13) The three-point contest featured one of the funniest “unintentionally funny live television” moments I have ever seen. TNT trotted out Kenny Smith, Reggie Miller, Charles Barkley, and Kevin Harlan to provide commentary for the event. When asked by his fellow analysts why certain players opt to start on the far side of the court, he responded that “some guys are more comfortable with specific areas on the floor. For example, a lot of players feel that they can get in a groove once they make it past the left or right tiddy…” Barkley had a field day:
“Tiddy? Did you just say tiddy at a basketball game?”
“Wouldn’t it be more appropriate to say man boob?”
“Reggie, you don’t know how hard it is for me to hold back on this.”
Luckily for TNT, the laughter was kept at a minimum as the conversation started just prior to a commercial break. Nevertheless, I feel privileged to have witnessed this moment as it occurred in real-time. And it also proves a theory I have had floating around my head for quite some time: if you watch Charles Barkley for an extended period of time, you will witness at least one moment that will make you laugh your ass off. I guarantee it.
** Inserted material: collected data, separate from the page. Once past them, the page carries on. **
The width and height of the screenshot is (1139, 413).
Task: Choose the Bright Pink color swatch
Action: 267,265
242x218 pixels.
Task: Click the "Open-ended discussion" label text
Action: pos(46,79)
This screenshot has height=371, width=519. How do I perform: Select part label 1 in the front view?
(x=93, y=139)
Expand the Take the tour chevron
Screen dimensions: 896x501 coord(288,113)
14) I’m going to keep this particular thought very brief, just so I don’t jinx the guy, but Vladdy Radmanovic has been looking gooooooooooooooood lately. For whatever reason, since Pau came on board, his defense has picked up and is shot has started going down. Now, let’s see some consistency you hairy bastard.
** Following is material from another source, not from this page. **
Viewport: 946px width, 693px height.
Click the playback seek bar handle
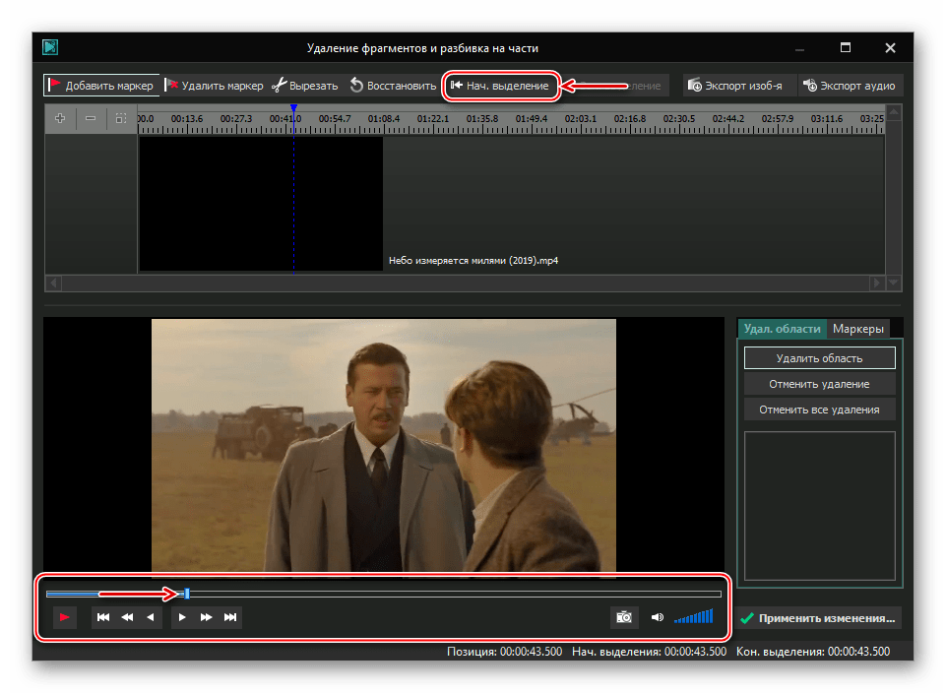click(x=187, y=594)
15) Now, on another Lakers note, I have come to a sad realization: I think Kobe needs to get the surgery on his pinky. It has been recommended by team doctors and will keep him sidelined for six weeks. Before the Gasol trade, I would never have dreamed of backing surgery. Yet, with Bynum back in a couple of weeks, combined with Pau (who is not that far removed from leading the Memphis Grizzlies into the playoffs three years in a row), the Lake Show can handle its own. And with any luck, Kobe can return in time to get a tune-up just before the playoffs. Because when it comes down to it, seeding really doesn’t matter in the West this year. When there is a distinct possibility that a 50 win team winds up on the outside looking in, there really is not that much of a difference between a three seed and an eight seed.
16) So as you may or may not know, I attend Indiana University. You also probably know that this year’s big man on campus in Eric Gordon. My schedule for this semester has worked out that I pass Gordon every other day on my way back from class. I don’t find it nearly as exciting as my roommate does, but that’s not the issue here. An event from earlier today has just made my “Gordon sightings” list become weirder. I visited the local Taco Bell for some fine, Mexican cuisine and lo and behold, what do I see? Eric Gordon’s family (I recognized them from their appearances on game telecasts, plus they talked to each other like they were in the loop with IU)! How weird is that? And how many more Taco Bell trips do you think they will make after this year’s NBA draft?
*And trust me, it technically should have been a foul. I just want to make this clear so I don’t get mobbed with any “then why were you such a stickler for the rules in the Pats/Ravens game?” comments.